>I think you're right. Indices must have the expression you're trying to match and must know what record that match goes with. I don't understand the part about a funny three-byte integer format. One would think that the offset or record pointer would have to be more than three bytes (actually four bytes would be fine) since three would give a maximum 16.7 million different values. We know we can have tables with millions more records than that.
It may be jumping to 4 bytes when it reaches that limit, or having a limitation to "only the records with the same MSB in one block", or whatever. The great thing with CDXes was their compactness, right? Did you ever take a look at the innards of a .cdx? Imagine you had three names, "Peter Pan", "Peter Panowsky", "Peter Paulsen" and "Peter Peterson". In the CDX, you could find "Peter Petersonaulsennowsky". Yes, it's going from last to first and shoot me if I know where it stores the offsets and lenghts.
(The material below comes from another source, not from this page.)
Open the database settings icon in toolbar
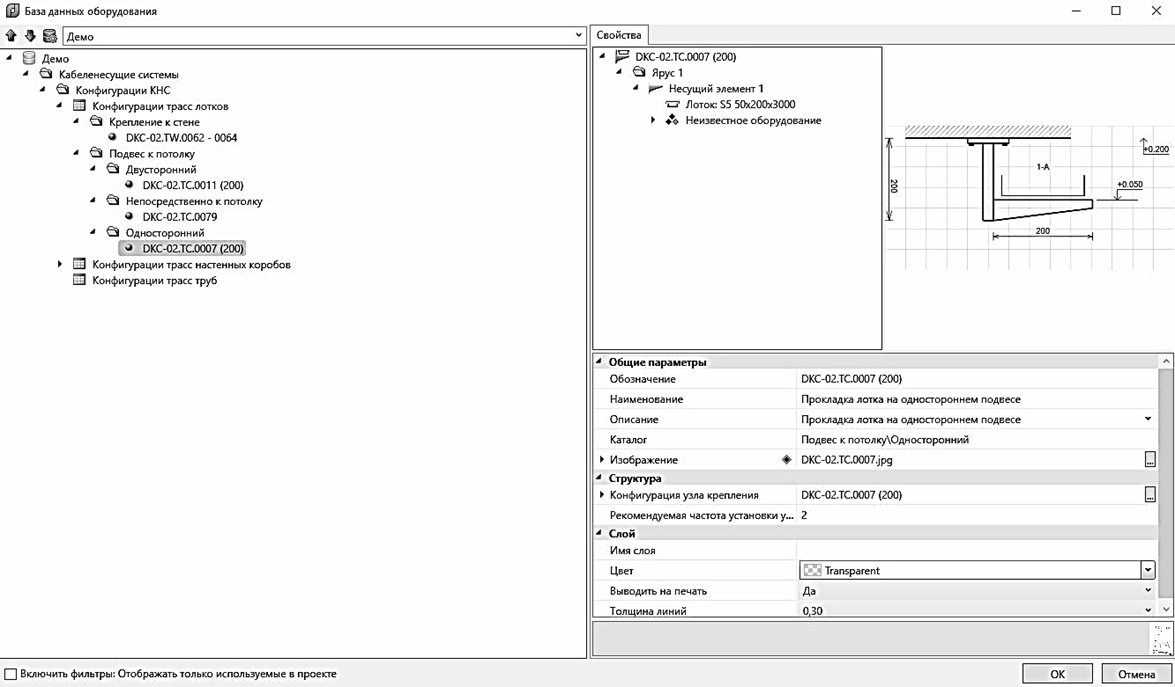(x=49, y=36)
It's full of neat coding tricks.
>Rushmore does this even when it's not a good idea, and it's up to the developer to design the queries to limit this.
>If you had tags on Name and Sex
>SELECT * FROM MyTable WHERE Name = "Charlie " AND Sex = "M"
>would probably run better as
>SELECT * FROM MyTable WHERE Name = "Charlie " HAVING Sex = "M"
>or even
>SELECT * FROM MyTable WHERE Name = "Charlie " AND UPPER(Sex) = "M"
>since the last 2 are not fully optimized...which is better...because of the traffic generated by the badly skewed tag where "M" and "F" dominate the expressions.
Now it would really be nice to know some good benchmarking on this. My guess would be that it would retrieve the parts of the index for Name tag for "Charlie" only, and then pull the Sex index for those which are in the already selected part... but then this should mean that each tag is internally indexed by recno() as well... which is unlikely, IMO, so my bet is on your 2nd example. The third one is worse - it would run on the result set (as being unoptimizable) just like the second, but it requires a function call so it would be slower.
BTW, what's the idea of "charlie having sex = M"? I expected the optimized one would be "charlie having sex = feeling good"...
>The LOCATE with a FOR and SET ORDER TO Something is still wrong in that it shouldn't care about the active tag. It's as if the old code before Rushmore optimization didn't quite all get examined.
It has to take care of the active tag, because that's the expected behavior: it should jump to the first located record - but first according to the active tag, so it actually has to build the complete bitmap and then arrange it to the active tag. That's why the Continue works like a snap after this, and only the first Locate takes a while.
I'm wandering if Locate Rest or Locate While are retrieving records physically according to the active tag, or does it still build a bitmap, just made shorter by using the info from the current tag (current record's key and higher).
Boy, I think they had lots of fun nine or ten years ago while they created Rushmore...